Dear Jon, I just heard the good news that you were hired as a 9th grade math teacher. Congratulations. As your uncle, I’m proud that you are joining the profession of teaching, one in which I have been happily involved since before your birth. If all goes well, you should be eligible for tenure the same year I will retire. The cycle continues.

I’ve put a little gift in this envelope that you may want to use to buy start-up supplies for your classroom. I also wanted to give you something less tangible but more valuable. I hesitate to call it advice, so I’ll simply label it “experiences from the trenches.” After 27 years in multiple K-12 and college classrooms, I’ve learned a few things not available in any textbook. If even one of these observations makes your first year of teaching more pleasurable or fulfilling, I’ll be glad.

  • Think management, not discipline. At the top of every new teacher’s list of worries is classroom control, a legitimate concern. When you’re young and fresh, you are, in the eyes of some students, vulnerable. Some new teachers believe that if they make their classroom rules as long as a yardstick, and consequences for misbehavior punitive and embarrassing, they will have few problems. They’re wrong.

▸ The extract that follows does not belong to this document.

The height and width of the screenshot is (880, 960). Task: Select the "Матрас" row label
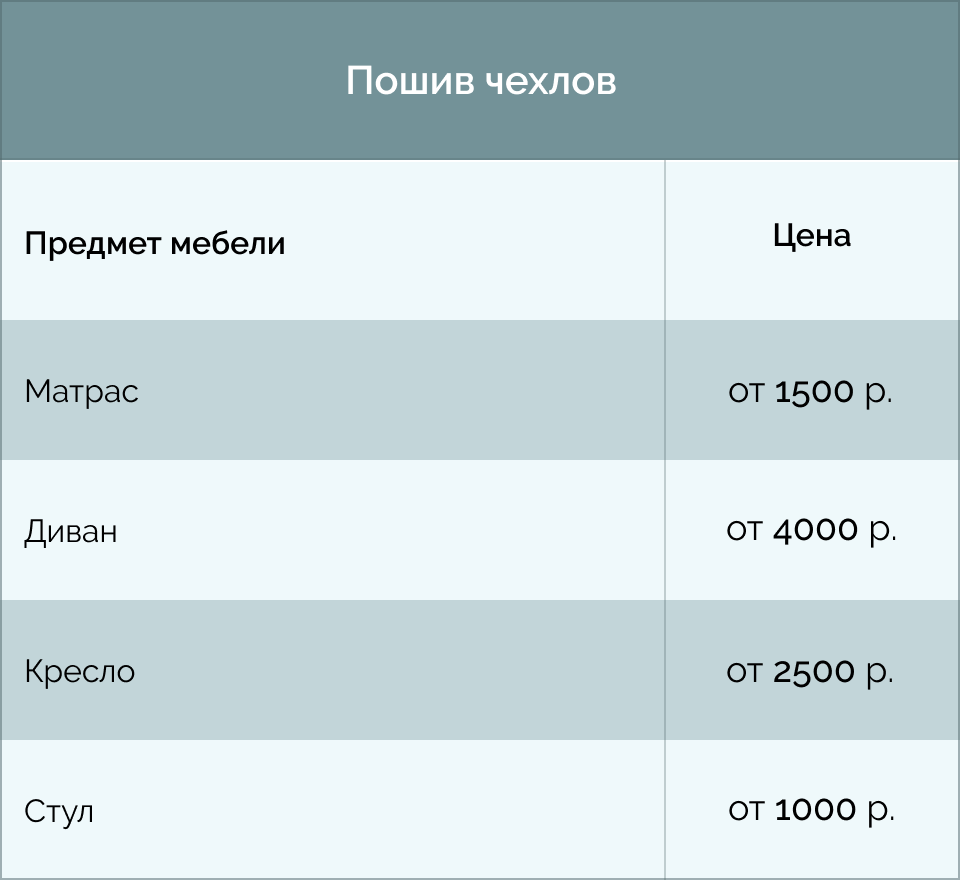point(81,391)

Kids misbehave in class because what teachers are asking them to do is either too easy, too hard, irrelevant, or boring. I have learned that teachers who know their material and how to present it, who relate the content to students’ lives, plan twice as much material as they think they will need for a lesson, and return students’ work promptly and free of red ink (use green or black ink, instead) have few discipline problems. Classroom control is a matter of engagement. If you love what you do, and show this to students daily, you are conveying respect for their minds and time—and most of them will engage you back.

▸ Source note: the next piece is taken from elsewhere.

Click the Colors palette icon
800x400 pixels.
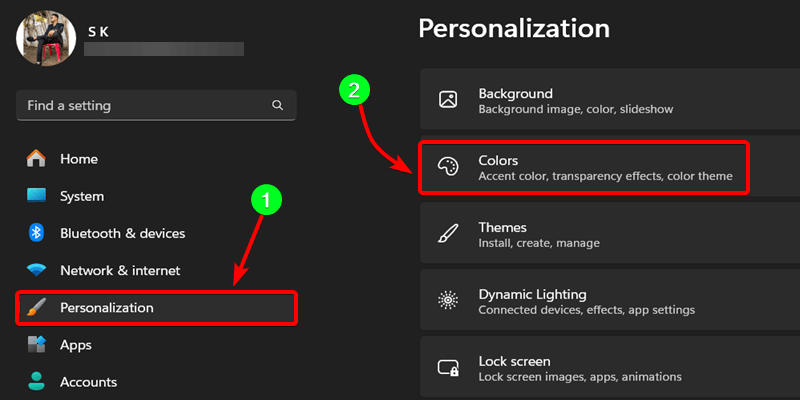(x=448, y=168)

  • Students are only as anxious to learn as you are excited to teach. I’ve yet to meet a student or teacher who wakes up on the first day of school and thinks, “I’m really looking forward to having an awful year.” Human nature dictates that we pursue pleasure and avoid pain; this is as true in school as it is in relationships. And school is a relationship—a yearlong dance with unknown partners we eventually get to know over 180 days. Try to enter your classroom each day with a smile and a positive attitude. For kids who find few such attributes elsewhere, you may be the highlight of their day.

  • Get to know at least one teacher that the kids dislike and the staff avoids. Every school has them, and yours will, too: the people who can empty the teachers’ lounge simply by walking in. This teacher is sour, bitter, tired ... and in need of a colleague. Engage this person in a conversation about his or her first years of teaching. Ask why he or she chose this profession and what pleasures are still derived from it. Ask for guidance about how to teach a concept or relate to a reluctant learner. At first, you’ll probably be regarded skeptically, by both this teacher and your colleagues. But persevere. You may be surprised that even the most grizzled old-timer has much to share with an upstart willing to listen.

  • Be aware of educational trends and standards ... and then close your door and teach. The pressures of accountability, high-stakes testing, and the latest educational panacea unleashed by university researchers are much greater than in my era. Your job, as a first-year teacher, will be harder by far than mine was. But if you let these “trends” overshadow what you believe students really need to learn from you, your creativity will get stifled and you’ll be looking at a new career within five years.

You became a teacher to have an impact on lives. Avoid rote and tiresome methods—the kind you avoided as a student.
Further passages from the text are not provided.